On his thirty-fifth birthday, Timothy Leary woke up to find a note on his wife’s pillow. It read, My darling, I cannot live without your love. I have loved life, but through you. The children will grow up wondering about their mother. I love them so much and please tell them that.

#7

Timothy Leary was born in Springfield, Massachusetts, on October 22, 1920. He liked to say that he was conceived the day after Prohibition was enacted in the United States. His life began, in utero, on the night of January 27, 1920. His father, a dentist and a captain in the U. S. Army at West Point, didn’t let the new law against alcohol get in the way of his drinking.

#8

TimLeary, like Alpert, didn’t have the grades to get into an Ivy League school, so he went off for a Jesuit education at the College of the Holy Cross in Worcester. He was kicked out of West Point in 1941 for getting drunk following the Army–Navy football game.

#9

In the 1950s, psychologists began to shift away from religious counseling and toward psychotherapy.

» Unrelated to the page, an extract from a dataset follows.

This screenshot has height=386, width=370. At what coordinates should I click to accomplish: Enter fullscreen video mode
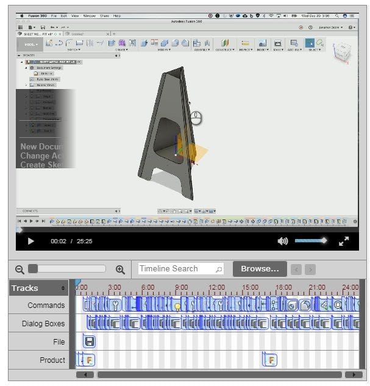344,241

The practice of psychology was changing in the 1960s and 1970s, andLeary was becoming involved.

#10

The author’s name is Timothy Leary, and he is best known for his book The Interpersonal Diagnosis of Personality, which presented a statistical analysis of data collected from hundreds of patients in group therapy sessions. It challenged the prevailing psychological theory of the time, behaviorism.

#11

Barron had some good news for Leary: he had run into one of their colleagues, Professor David McClelland of the Harvard Center for Personality Research, who had just read The Interpersonal Diagnosis of Personality. He offered Leary a job back at Harvard.

#12

Andy Weil was born in Philadelphia in 1942. He grew up with a love of growing flowers, and this would blossom into a lifelong interest in botany. He would later build a successful career around the idea that what one sees in their mind can actually change physical reality.

#13

Weil learned that consuming alcoholic beverages was the socially accepted way to alter one’s state of consciousness. He didn’t discover a real alcoholic high until his senior year in high school, when he started going to weekend drinking parties.

#14

Andy had a profound experience when he was seventeen, and he was convinced that American culture and science was clueless about the rest of the world. He came home convinced that much of American culture and science was clueless about the rest of the world.